Now of course this could change very quickly as we have seen this year, with each data release shifting expectations a considerable amount. However, this week’s US data which comes in the form of CPI and PPI are no longer driving market participants’ decision-making. Labor data is now driving sentiment and decision-making and could mean that this week’s US data may do little to shift the needle in regard to rate cut expectations.
Now looking at a comparison of rate cut expectations for the remainder of the year and there is hope for the Euro as the year end approaches. Markets are pricing in two more 25 bps cuts from the ECB, but the December meeting is currently 50%. In contrast, the Fed is seen delivering three 25 bps cuts at each remaining meeting this year which could work in the Euro's favor.
In the short term, however, I see challenges for the Euro especially if the US Dollar recovery continues to gather pace.
Source: LSEG (click to enlarge)
Technical Analysis
The US Dollar Index (DXY) is on course for a morningstar candlestick pattern off a key support level. This coupled with a higher low suggest that further upside may be in the offing in the days ahead.
Immediate resistance ahead is provided by the 102.16 handle before the 102.60 mark becomes a serious consideration.
Conversely, a break back to the downside has to navigate its way past support at 101.18 before the recent lows of 100.50 become a possibility. Beyond that the key psychological 100.00 lies in wait.
Source:TradingView.com (click to enlarge)
EUR/USD Technical Analysis
From a technical standpoint, EUR/USD has printed a fresh lower high at the back end of last last week. Having topped out just shy of the 1.1200 handle on August 26, the pair has been on a steady trajectory to the downside.
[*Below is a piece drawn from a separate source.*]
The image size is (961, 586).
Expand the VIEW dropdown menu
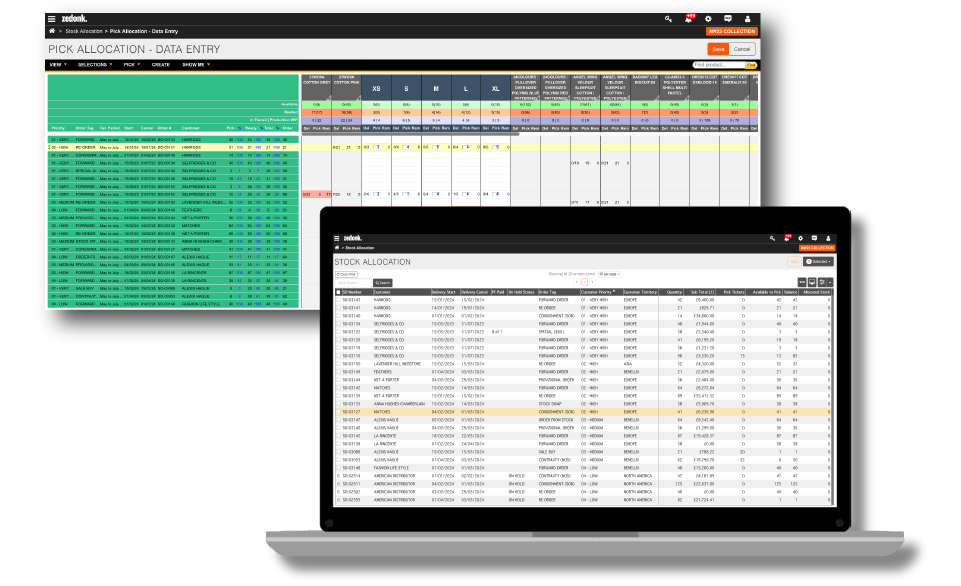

During the middle of last week, bulls made an attempt to take charge once more but Fridays significant selloff and resurgent US Dollar brought pair back below the 1.1100 handle. As things stand, immediate support rests at the psychological 1.1000 level with 1.0948 the next area of interest.
A bullish continuation from here will require bulls to navigate the 1.1100 and 1.1200 resistance areas before any further upside is possible.